I suddenly found myself considering what others thought about our decision. Did we make a mistake? Doubt and fear was relocating back into my heart.
“She’s leaving her dream career to be a stay at home mom?”
“Are we cut out for this military life?”
“What if I am horrible at being a stay at home mom?”
“Will the kids thrive in their new community?”
“What if financially, we can’t end up making this work?”
“Will I be a failure?”
Not to mention, there was only a nine-day gap between finding our new home nearly two hours away, selling our old house and putting in my notice at work. It was a bit of a whirlwind. (Side note: If you are trying to prepare a house for sale, with three kids under the age of five, and a birthday party it can be a bit challenging)
Back to my story.
The fears and doubts that crept in were understandable. But I started to dwell on them and found myself more concerned about what other people thought rather than celebrating the fruition God had provided. We had been searching for this opportunity, praying for the right timing for quite a while. So, now when we were doing it – why was I scared? It was then I realized that He was in full control. In that moment, I made a conscious decision to let go of my greatest fears and ego, so that He could be fully at work in the new chapter He was providing our family.
Although I did it, it wasn’t always easy. Even with God’s guidance there’s never a promise that what is right for us will also be convenient. In fact, what is best for us will probably seem very difficult at the time.
At the end of the day, transitions bring uncertainty.

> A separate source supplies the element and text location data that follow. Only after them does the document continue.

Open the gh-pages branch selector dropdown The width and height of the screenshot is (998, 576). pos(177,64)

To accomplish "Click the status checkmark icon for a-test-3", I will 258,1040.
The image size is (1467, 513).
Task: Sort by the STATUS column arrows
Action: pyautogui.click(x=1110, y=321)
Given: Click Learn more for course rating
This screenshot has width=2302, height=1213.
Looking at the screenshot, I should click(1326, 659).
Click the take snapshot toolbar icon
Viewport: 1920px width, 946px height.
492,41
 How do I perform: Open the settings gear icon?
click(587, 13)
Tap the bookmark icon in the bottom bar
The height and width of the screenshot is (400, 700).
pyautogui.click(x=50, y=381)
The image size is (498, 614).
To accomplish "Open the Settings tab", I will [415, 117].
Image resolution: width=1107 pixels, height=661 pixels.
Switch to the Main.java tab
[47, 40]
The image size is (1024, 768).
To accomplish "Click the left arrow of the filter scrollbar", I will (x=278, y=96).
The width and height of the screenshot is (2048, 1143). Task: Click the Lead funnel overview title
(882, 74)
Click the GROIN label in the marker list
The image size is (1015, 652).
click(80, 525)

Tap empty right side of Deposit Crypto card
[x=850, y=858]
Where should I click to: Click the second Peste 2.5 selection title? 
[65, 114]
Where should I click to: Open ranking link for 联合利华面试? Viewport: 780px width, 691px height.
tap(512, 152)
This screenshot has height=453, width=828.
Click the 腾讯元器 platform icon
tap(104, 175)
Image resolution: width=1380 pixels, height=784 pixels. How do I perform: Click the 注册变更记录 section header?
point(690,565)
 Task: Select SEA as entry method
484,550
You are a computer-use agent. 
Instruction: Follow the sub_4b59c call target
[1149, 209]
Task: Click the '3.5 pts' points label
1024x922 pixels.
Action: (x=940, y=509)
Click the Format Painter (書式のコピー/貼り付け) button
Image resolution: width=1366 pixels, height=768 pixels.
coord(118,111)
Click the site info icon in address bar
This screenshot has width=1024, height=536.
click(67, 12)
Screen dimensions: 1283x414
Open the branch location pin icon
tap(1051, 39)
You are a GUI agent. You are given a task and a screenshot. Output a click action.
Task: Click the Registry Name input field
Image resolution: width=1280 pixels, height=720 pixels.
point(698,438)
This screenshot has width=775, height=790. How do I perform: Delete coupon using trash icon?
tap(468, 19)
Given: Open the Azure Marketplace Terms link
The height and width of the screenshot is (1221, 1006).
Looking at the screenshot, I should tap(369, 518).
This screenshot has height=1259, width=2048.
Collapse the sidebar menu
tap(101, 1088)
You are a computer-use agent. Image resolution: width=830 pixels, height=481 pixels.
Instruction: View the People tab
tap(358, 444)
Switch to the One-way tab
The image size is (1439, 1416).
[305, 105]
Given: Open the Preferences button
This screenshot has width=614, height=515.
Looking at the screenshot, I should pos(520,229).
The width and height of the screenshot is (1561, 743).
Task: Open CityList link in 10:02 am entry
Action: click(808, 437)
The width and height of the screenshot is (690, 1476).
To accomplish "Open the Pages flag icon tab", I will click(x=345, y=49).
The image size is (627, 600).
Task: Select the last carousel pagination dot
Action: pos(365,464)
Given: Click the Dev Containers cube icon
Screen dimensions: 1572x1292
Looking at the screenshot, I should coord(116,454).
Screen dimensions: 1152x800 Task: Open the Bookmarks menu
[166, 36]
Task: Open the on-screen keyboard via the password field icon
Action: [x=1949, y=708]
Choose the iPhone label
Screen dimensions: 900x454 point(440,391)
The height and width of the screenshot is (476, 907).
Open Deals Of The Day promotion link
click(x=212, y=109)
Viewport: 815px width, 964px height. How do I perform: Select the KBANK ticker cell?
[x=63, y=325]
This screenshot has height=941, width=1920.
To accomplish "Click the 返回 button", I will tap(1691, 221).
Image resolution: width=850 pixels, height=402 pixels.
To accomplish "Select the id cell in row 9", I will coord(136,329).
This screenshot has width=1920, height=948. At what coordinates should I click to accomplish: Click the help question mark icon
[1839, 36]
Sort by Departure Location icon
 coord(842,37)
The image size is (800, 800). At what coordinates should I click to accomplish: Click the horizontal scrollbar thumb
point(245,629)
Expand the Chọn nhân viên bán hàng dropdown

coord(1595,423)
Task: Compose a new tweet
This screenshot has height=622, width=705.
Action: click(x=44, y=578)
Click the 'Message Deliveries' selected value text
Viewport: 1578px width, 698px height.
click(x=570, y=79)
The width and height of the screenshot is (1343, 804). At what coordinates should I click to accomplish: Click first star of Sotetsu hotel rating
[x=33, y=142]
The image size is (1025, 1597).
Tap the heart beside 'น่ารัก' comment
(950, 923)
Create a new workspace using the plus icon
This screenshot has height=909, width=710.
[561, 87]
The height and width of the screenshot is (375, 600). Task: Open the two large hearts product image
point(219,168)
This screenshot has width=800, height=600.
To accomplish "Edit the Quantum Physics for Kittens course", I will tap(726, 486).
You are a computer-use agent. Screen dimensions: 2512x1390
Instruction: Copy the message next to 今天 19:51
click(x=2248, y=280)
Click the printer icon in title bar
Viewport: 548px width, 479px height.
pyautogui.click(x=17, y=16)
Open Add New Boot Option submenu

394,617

And uncertainty is frightening even when it’s in preparation for something wonderful.
Pregnant moms are overjoyed and also very scared about childbirth.
Homeowners are very excited and scared about purchasing a new home.
People leaving a stable job for a less predictable career that they are passionate about are excited and scared.
God provides opportunity in the uncertainty.
It’s not an excuse to be irresponsible or reckless, but let it be encouragement to you that everything God allows to come our way is always with a purpose.